Work instruction | Write the whole listing out again, word for word.

Data |

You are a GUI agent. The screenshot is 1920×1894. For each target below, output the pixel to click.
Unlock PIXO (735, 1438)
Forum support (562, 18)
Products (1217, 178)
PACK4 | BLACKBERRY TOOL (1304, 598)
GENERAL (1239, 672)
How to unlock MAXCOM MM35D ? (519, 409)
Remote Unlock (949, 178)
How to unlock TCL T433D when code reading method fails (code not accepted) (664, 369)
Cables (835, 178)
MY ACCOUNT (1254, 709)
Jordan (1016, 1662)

Output below |
You are a GUI agent. The screenshot is 1920×1894. For each target below, output the pixel to click.
Unlock PIXO (735, 1438)
Forum support (562, 18)
Products (1217, 178)
PACK4 | BLACKBERRY TOOL (1304, 598)
GENERAL (1239, 672)
How to unlock MAXCOM MM35D ? (519, 409)
Remote Unlock (949, 178)
How to unlock TCL T433D when code reading method fails (code not accepted) (664, 369)
Cables (835, 178)
MY ACCOUNT (1254, 709)
Jordan (1016, 1662)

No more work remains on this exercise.